◆ Problem to work on
Print this span of the material below exactly: the line with "Viewport: 1080px width, 2412px height.", the line with "Tap the orange app notification icon", and every line between them, but nothing else.

◆ Data to use

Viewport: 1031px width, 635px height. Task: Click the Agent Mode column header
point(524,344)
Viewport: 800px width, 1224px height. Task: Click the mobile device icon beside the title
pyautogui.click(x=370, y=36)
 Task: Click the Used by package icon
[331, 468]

--

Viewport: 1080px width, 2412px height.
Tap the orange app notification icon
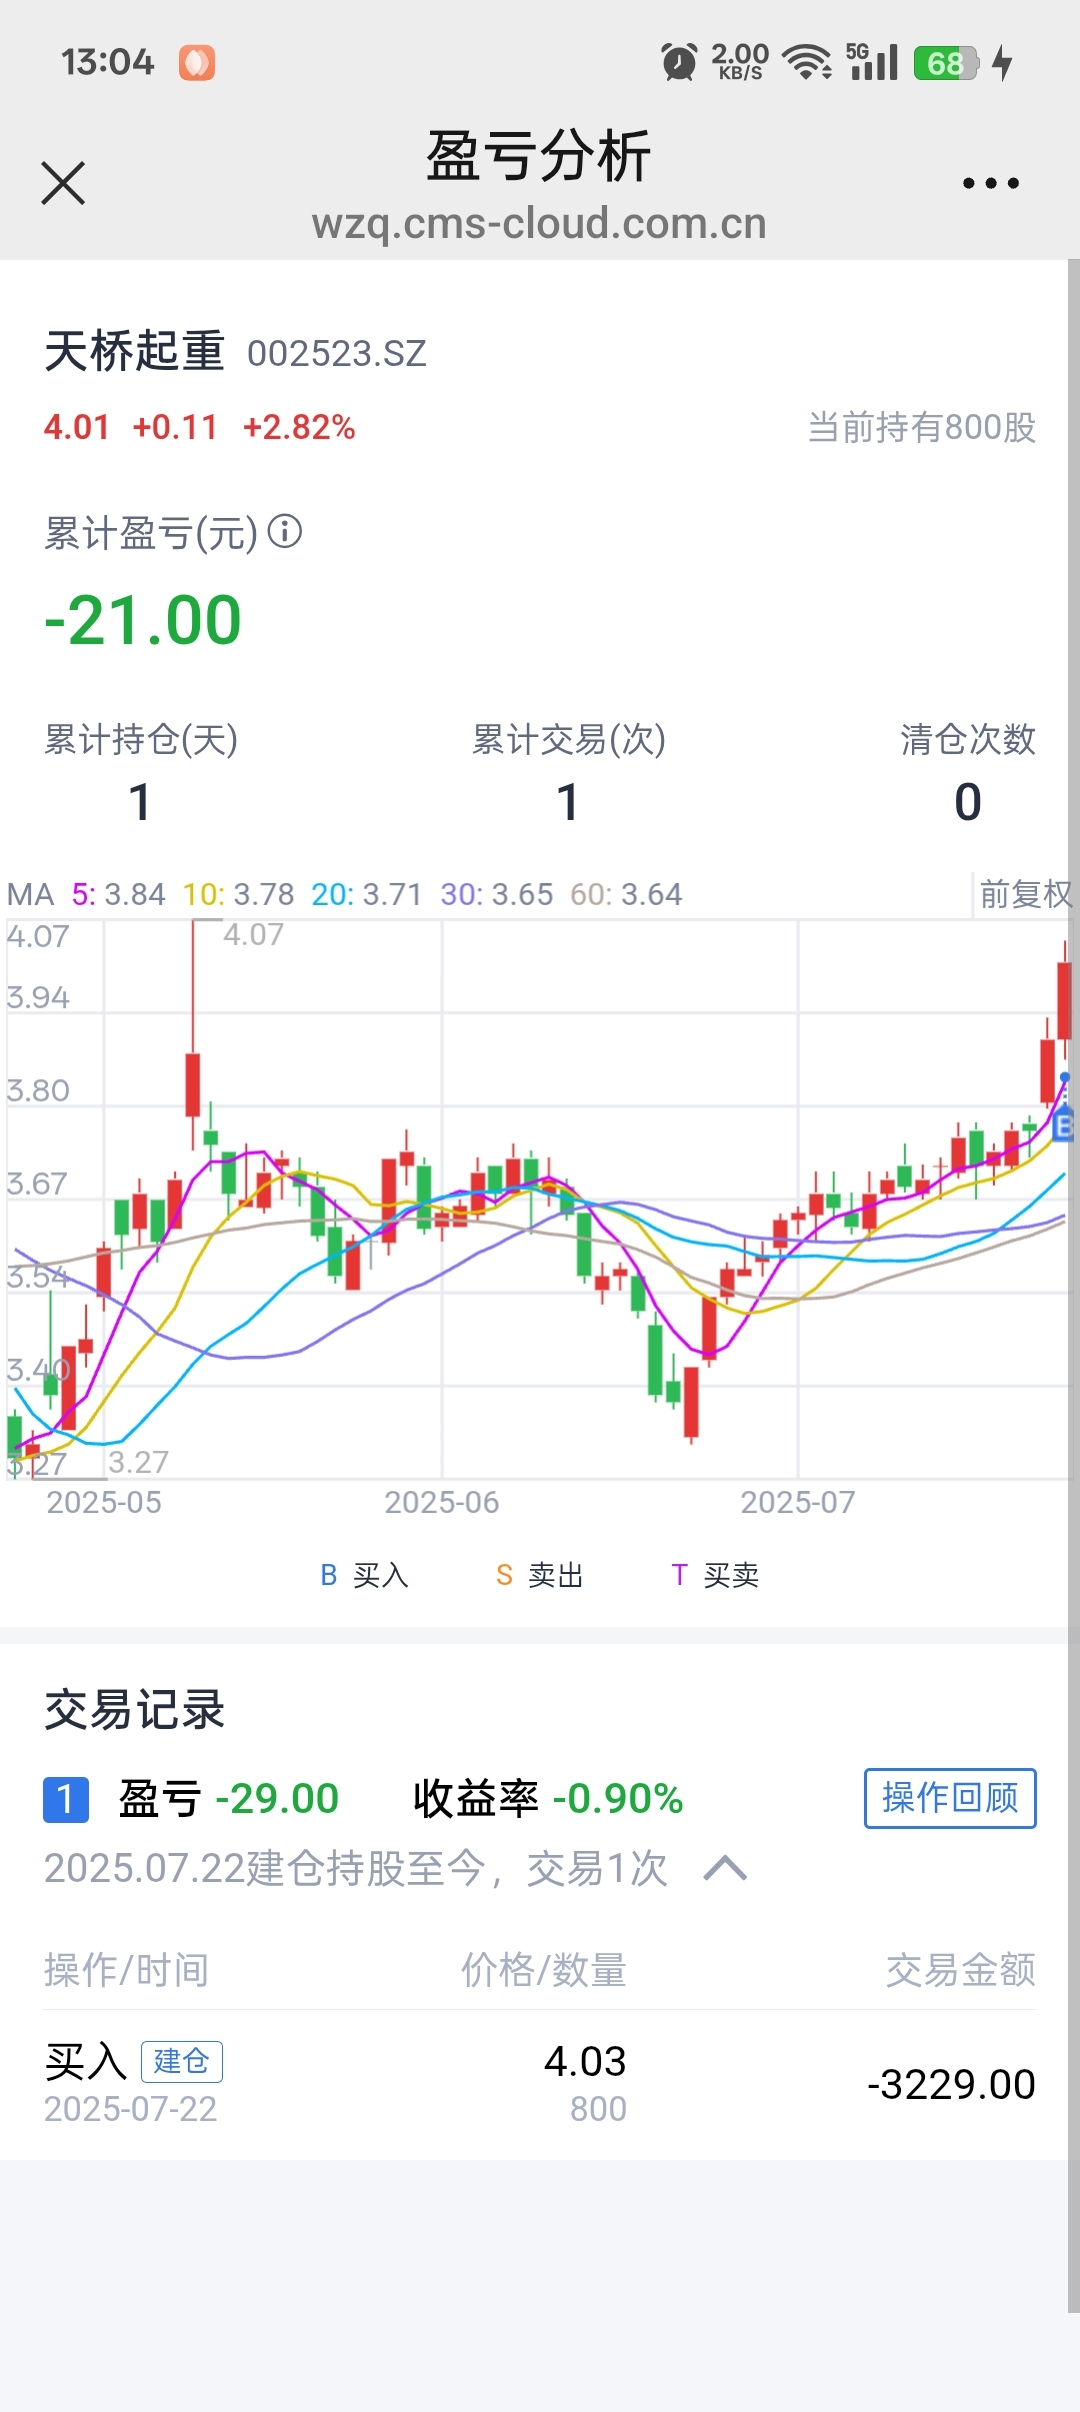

◆ Reply
Viewport: 1080px width, 2412px height.
Tap the orange app notification icon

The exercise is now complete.